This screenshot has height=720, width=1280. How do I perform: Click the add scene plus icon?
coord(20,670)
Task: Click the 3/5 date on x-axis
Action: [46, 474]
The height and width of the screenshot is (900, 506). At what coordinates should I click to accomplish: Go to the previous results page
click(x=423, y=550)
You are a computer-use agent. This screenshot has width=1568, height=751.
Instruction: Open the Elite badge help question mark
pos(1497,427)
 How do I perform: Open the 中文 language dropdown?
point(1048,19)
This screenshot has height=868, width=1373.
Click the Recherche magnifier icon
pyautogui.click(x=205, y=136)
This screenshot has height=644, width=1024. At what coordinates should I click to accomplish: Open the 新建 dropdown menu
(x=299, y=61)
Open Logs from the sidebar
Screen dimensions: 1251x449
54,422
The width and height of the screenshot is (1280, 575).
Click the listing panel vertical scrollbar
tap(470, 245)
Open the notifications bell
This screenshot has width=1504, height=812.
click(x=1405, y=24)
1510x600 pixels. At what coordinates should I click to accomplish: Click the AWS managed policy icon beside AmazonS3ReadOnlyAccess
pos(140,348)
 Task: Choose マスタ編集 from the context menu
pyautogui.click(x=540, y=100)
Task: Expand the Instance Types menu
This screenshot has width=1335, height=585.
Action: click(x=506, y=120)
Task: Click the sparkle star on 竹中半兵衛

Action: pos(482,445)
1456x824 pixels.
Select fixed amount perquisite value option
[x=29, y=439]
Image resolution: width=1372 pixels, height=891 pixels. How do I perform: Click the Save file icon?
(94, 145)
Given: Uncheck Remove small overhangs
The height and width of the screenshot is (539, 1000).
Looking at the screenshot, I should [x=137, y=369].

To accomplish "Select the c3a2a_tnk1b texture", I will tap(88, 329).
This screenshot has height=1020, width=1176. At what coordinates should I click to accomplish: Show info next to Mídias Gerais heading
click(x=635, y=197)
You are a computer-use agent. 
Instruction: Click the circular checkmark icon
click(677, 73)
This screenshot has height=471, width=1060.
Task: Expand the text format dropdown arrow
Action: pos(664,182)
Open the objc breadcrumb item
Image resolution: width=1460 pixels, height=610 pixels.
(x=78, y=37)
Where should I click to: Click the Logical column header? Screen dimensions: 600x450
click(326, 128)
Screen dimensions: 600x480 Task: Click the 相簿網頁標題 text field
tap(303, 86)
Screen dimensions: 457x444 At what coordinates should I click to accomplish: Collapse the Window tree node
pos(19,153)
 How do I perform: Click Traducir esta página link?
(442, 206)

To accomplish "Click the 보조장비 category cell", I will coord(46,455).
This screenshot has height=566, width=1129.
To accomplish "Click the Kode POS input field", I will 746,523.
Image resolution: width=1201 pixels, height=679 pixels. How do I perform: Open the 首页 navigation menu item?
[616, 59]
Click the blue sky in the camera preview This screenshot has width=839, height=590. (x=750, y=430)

* * * * *

Rewrite all of the entries above, changing every "At what coordinates should I click to accomplish" to "Which point should I click to accomplish" and keeping everything else the same.

▶ [Answer to the problem]
This screenshot has height=720, width=1280. How do I perform: Click the add scene plus icon?
coord(20,670)
Task: Click the 3/5 date on x-axis
Action: [46, 474]
The height and width of the screenshot is (900, 506). Which point should I click to accomplish: Go to the previous results page
click(x=423, y=550)
You are a computer-use agent. This screenshot has width=1568, height=751.
Instruction: Open the Elite badge help question mark
pos(1497,427)
 How do I perform: Open the 中文 language dropdown?
point(1048,19)
This screenshot has height=868, width=1373.
Click the Recherche magnifier icon
pyautogui.click(x=205, y=136)
This screenshot has height=644, width=1024. Which point should I click to accomplish: Open the 新建 dropdown menu
(x=299, y=61)
Open Logs from the sidebar
Screen dimensions: 1251x449
54,422
The width and height of the screenshot is (1280, 575).
Click the listing panel vertical scrollbar
tap(470, 245)
Open the notifications bell
This screenshot has width=1504, height=812.
click(x=1405, y=24)
1510x600 pixels. Which point should I click to accomplish: Click the AWS managed policy icon beside AmazonS3ReadOnlyAccess
pos(140,348)
 Task: Choose マスタ編集 from the context menu
pyautogui.click(x=540, y=100)
Task: Expand the Instance Types menu
This screenshot has width=1335, height=585.
Action: click(x=506, y=120)
Task: Click the sparkle star on 竹中半兵衛

Action: pos(482,445)
1456x824 pixels.
Select fixed amount perquisite value option
[x=29, y=439]
Image resolution: width=1372 pixels, height=891 pixels. How do I perform: Click the Save file icon?
(94, 145)
Given: Uncheck Remove small overhangs
The height and width of the screenshot is (539, 1000).
Looking at the screenshot, I should [x=137, y=369].

To accomplish "Select the c3a2a_tnk1b texture", I will tap(88, 329).
This screenshot has height=1020, width=1176. Which point should I click to accomplish: Show info next to Mídias Gerais heading
click(x=635, y=197)
You are a computer-use agent. 
Instruction: Click the circular checkmark icon
click(677, 73)
This screenshot has height=471, width=1060.
Task: Expand the text format dropdown arrow
Action: pos(664,182)
Open the objc breadcrumb item
Image resolution: width=1460 pixels, height=610 pixels.
(x=78, y=37)
Where should I click to: Click the Logical column header? Screen dimensions: 600x450
click(326, 128)
Screen dimensions: 600x480 Task: Click the 相簿網頁標題 text field
tap(303, 86)
Screen dimensions: 457x444 Which point should I click to accomplish: Collapse the Window tree node
pos(19,153)
 How do I perform: Click Traducir esta página link?
(442, 206)

To accomplish "Click the 보조장비 category cell", I will coord(46,455).
This screenshot has height=566, width=1129.
To accomplish "Click the Kode POS input field", I will 746,523.
Image resolution: width=1201 pixels, height=679 pixels. How do I perform: Open the 首页 navigation menu item?
[616, 59]
Click the blue sky in the camera preview This screenshot has width=839, height=590. (x=750, y=430)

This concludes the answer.